▶ [The data]
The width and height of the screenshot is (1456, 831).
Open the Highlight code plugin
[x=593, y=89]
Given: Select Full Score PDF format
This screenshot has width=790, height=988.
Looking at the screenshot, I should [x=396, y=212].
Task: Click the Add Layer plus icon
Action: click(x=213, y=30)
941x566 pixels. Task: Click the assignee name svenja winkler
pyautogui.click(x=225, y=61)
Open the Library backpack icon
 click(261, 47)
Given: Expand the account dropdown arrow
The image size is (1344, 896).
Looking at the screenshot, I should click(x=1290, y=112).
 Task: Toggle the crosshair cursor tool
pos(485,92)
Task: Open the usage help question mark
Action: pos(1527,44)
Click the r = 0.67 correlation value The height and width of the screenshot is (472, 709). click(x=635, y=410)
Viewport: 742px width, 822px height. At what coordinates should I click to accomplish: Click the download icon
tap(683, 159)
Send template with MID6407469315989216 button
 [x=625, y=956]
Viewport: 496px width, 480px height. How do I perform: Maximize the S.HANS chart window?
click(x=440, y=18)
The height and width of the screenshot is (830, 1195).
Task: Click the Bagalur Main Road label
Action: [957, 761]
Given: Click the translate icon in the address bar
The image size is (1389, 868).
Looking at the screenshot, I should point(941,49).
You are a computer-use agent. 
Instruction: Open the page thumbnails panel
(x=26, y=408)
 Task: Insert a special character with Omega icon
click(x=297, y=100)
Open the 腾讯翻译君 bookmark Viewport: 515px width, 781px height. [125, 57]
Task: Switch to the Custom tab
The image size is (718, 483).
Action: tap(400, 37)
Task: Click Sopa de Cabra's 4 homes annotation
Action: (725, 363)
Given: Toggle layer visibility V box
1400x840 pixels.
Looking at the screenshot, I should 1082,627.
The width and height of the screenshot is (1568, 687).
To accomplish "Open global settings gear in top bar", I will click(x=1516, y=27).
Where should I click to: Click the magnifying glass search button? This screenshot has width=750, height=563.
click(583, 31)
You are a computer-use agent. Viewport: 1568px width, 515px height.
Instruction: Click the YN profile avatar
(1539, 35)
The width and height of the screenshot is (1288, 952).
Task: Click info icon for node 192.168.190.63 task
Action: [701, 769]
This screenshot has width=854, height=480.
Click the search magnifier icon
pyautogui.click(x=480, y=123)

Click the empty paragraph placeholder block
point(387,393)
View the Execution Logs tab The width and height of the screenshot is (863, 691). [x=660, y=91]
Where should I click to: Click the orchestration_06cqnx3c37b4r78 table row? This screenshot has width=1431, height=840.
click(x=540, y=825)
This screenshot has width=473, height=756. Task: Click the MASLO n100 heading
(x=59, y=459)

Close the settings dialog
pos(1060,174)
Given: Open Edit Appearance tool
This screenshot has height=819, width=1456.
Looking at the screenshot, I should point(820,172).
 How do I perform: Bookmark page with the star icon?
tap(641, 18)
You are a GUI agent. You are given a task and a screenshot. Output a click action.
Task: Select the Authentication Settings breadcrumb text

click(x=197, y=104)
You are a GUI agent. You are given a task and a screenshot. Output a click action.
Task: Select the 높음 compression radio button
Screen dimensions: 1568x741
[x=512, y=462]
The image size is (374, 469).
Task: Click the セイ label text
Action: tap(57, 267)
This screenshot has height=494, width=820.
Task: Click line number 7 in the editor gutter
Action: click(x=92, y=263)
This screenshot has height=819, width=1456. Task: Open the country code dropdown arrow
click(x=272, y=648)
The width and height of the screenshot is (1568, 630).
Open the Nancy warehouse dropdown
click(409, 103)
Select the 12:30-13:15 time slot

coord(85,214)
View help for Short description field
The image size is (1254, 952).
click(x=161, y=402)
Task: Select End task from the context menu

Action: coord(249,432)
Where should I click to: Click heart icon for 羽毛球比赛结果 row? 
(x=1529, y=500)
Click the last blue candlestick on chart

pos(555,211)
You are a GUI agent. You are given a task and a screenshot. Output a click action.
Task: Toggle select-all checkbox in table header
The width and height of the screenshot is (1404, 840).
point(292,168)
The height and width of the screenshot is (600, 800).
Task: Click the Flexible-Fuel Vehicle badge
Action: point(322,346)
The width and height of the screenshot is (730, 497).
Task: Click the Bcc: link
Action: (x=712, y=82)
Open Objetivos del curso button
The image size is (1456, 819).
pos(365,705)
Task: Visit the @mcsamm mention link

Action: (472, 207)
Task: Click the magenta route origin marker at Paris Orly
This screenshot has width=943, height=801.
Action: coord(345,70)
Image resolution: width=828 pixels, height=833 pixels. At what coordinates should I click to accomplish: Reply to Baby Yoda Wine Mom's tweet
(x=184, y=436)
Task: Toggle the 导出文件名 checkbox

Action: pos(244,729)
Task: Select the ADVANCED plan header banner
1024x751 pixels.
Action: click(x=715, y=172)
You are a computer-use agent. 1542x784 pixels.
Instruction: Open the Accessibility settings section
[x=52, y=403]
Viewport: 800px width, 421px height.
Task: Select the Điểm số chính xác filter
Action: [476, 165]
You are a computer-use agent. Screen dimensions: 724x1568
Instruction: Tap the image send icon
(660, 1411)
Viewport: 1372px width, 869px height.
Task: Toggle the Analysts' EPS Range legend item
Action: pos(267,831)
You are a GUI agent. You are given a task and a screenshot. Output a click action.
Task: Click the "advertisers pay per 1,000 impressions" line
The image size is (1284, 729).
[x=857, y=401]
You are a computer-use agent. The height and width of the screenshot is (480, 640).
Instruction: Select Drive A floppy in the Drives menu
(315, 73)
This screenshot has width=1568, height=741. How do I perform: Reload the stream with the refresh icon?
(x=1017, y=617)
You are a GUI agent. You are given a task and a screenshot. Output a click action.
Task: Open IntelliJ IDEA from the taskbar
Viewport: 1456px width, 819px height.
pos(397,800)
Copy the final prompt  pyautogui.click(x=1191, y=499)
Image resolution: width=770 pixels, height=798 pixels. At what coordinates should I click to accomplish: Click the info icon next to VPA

▶ [Aim of the exercise] Could you swap "magnifying glass" for "magnifier" throughout the lines above and reproduce them with everything else left as it is?

▶ [Exercise solution]
The width and height of the screenshot is (1456, 831).
Open the Highlight code plugin
[x=593, y=89]
Given: Select Full Score PDF format
This screenshot has width=790, height=988.
Looking at the screenshot, I should [x=396, y=212].
Task: Click the Add Layer plus icon
Action: click(x=213, y=30)
941x566 pixels. Task: Click the assignee name svenja winkler
pyautogui.click(x=225, y=61)
Open the Library backpack icon
 click(261, 47)
Given: Expand the account dropdown arrow
The image size is (1344, 896).
Looking at the screenshot, I should click(x=1290, y=112).
 Task: Toggle the crosshair cursor tool
pos(485,92)
Task: Open the usage help question mark
Action: pos(1527,44)
Click the r = 0.67 correlation value The height and width of the screenshot is (472, 709). click(x=635, y=410)
Viewport: 742px width, 822px height. At what coordinates should I click to accomplish: Click the download icon
tap(683, 159)
Send template with MID6407469315989216 button
 [x=625, y=956]
Viewport: 496px width, 480px height. How do I perform: Maximize the S.HANS chart window?
click(x=440, y=18)
The height and width of the screenshot is (830, 1195).
Task: Click the Bagalur Main Road label
Action: [957, 761]
Given: Click the translate icon in the address bar
The image size is (1389, 868).
Looking at the screenshot, I should point(941,49).
You are a computer-use agent. 
Instruction: Open the page thumbnails panel
(x=26, y=408)
 Task: Insert a special character with Omega icon
click(x=297, y=100)
Open the 腾讯翻译君 bookmark Viewport: 515px width, 781px height. [125, 57]
Task: Switch to the Custom tab
The image size is (718, 483).
Action: tap(400, 37)
Task: Click Sopa de Cabra's 4 homes annotation
Action: (725, 363)
Given: Toggle layer visibility V box
1400x840 pixels.
Looking at the screenshot, I should 1082,627.
The width and height of the screenshot is (1568, 687).
To accomplish "Open global settings gear in top bar", I will click(x=1516, y=27).
Where should I click to: Click the magnifier search button? This screenshot has width=750, height=563.
click(583, 31)
You are a computer-use agent. Viewport: 1568px width, 515px height.
Instruction: Click the YN profile avatar
(1539, 35)
The width and height of the screenshot is (1288, 952).
Task: Click info icon for node 192.168.190.63 task
Action: [701, 769]
This screenshot has width=854, height=480.
Click the search magnifier icon
pyautogui.click(x=480, y=123)

Click the empty paragraph placeholder block
point(387,393)
View the Execution Logs tab The width and height of the screenshot is (863, 691). [x=660, y=91]
Where should I click to: Click the orchestration_06cqnx3c37b4r78 table row? This screenshot has width=1431, height=840.
click(x=540, y=825)
This screenshot has width=473, height=756. Task: Click the MASLO n100 heading
(x=59, y=459)

Close the settings dialog
pos(1060,174)
Given: Open Edit Appearance tool
This screenshot has height=819, width=1456.
Looking at the screenshot, I should point(820,172).
 How do I perform: Bookmark page with the star icon?
tap(641, 18)
You are a GUI agent. You are given a task and a screenshot. Output a click action.
Task: Select the Authentication Settings breadcrumb text

click(x=197, y=104)
You are a GUI agent. You are given a task and a screenshot. Output a click action.
Task: Select the 높음 compression radio button
Screen dimensions: 1568x741
[x=512, y=462]
The image size is (374, 469).
Task: Click the セイ label text
Action: tap(57, 267)
This screenshot has height=494, width=820.
Task: Click line number 7 in the editor gutter
Action: click(x=92, y=263)
This screenshot has height=819, width=1456. Task: Open the country code dropdown arrow
click(x=272, y=648)
The width and height of the screenshot is (1568, 630).
Open the Nancy warehouse dropdown
click(409, 103)
Select the 12:30-13:15 time slot

coord(85,214)
View help for Short description field
The image size is (1254, 952).
click(x=161, y=402)
Task: Select End task from the context menu

Action: coord(249,432)
Where should I click to: Click heart icon for 羽毛球比赛结果 row? 
(x=1529, y=500)
Click the last blue candlestick on chart

pos(555,211)
You are a GUI agent. You are given a task and a screenshot. Output a click action.
Task: Toggle select-all checkbox in table header
The width and height of the screenshot is (1404, 840).
point(292,168)
The height and width of the screenshot is (600, 800).
Task: Click the Flexible-Fuel Vehicle badge
Action: point(322,346)
The width and height of the screenshot is (730, 497).
Task: Click the Bcc: link
Action: (x=712, y=82)
Open Objetivos del curso button
The image size is (1456, 819).
pos(365,705)
Task: Visit the @mcsamm mention link

Action: (472, 207)
Task: Click the magenta route origin marker at Paris Orly
This screenshot has width=943, height=801.
Action: coord(345,70)
Image resolution: width=828 pixels, height=833 pixels. At what coordinates should I click to accomplish: Reply to Baby Yoda Wine Mom's tweet
(x=184, y=436)
Task: Toggle the 导出文件名 checkbox

Action: pos(244,729)
Task: Select the ADVANCED plan header banner
1024x751 pixels.
Action: click(x=715, y=172)
You are a computer-use agent. 1542x784 pixels.
Instruction: Open the Accessibility settings section
[x=52, y=403]
Viewport: 800px width, 421px height.
Task: Select the Điểm số chính xác filter
Action: [476, 165]
You are a computer-use agent. Screen dimensions: 724x1568
Instruction: Tap the image send icon
(660, 1411)
Viewport: 1372px width, 869px height.
Task: Toggle the Analysts' EPS Range legend item
Action: pos(267,831)
You are a GUI agent. You are given a task and a screenshot. Output a click action.
Task: Click the "advertisers pay per 1,000 impressions" line
The image size is (1284, 729).
[x=857, y=401]
You are a computer-use agent. The height and width of the screenshot is (480, 640).
Instruction: Select Drive A floppy in the Drives menu
(315, 73)
This screenshot has width=1568, height=741. How do I perform: Reload the stream with the refresh icon?
(x=1017, y=617)
You are a GUI agent. You are given a task and a screenshot. Output a click action.
Task: Open IntelliJ IDEA from the taskbar
Viewport: 1456px width, 819px height.
pos(397,800)
Copy the final prompt  pyautogui.click(x=1191, y=499)
Image resolution: width=770 pixels, height=798 pixels. At what coordinates should I click to accomplish: Click the info icon next to VPA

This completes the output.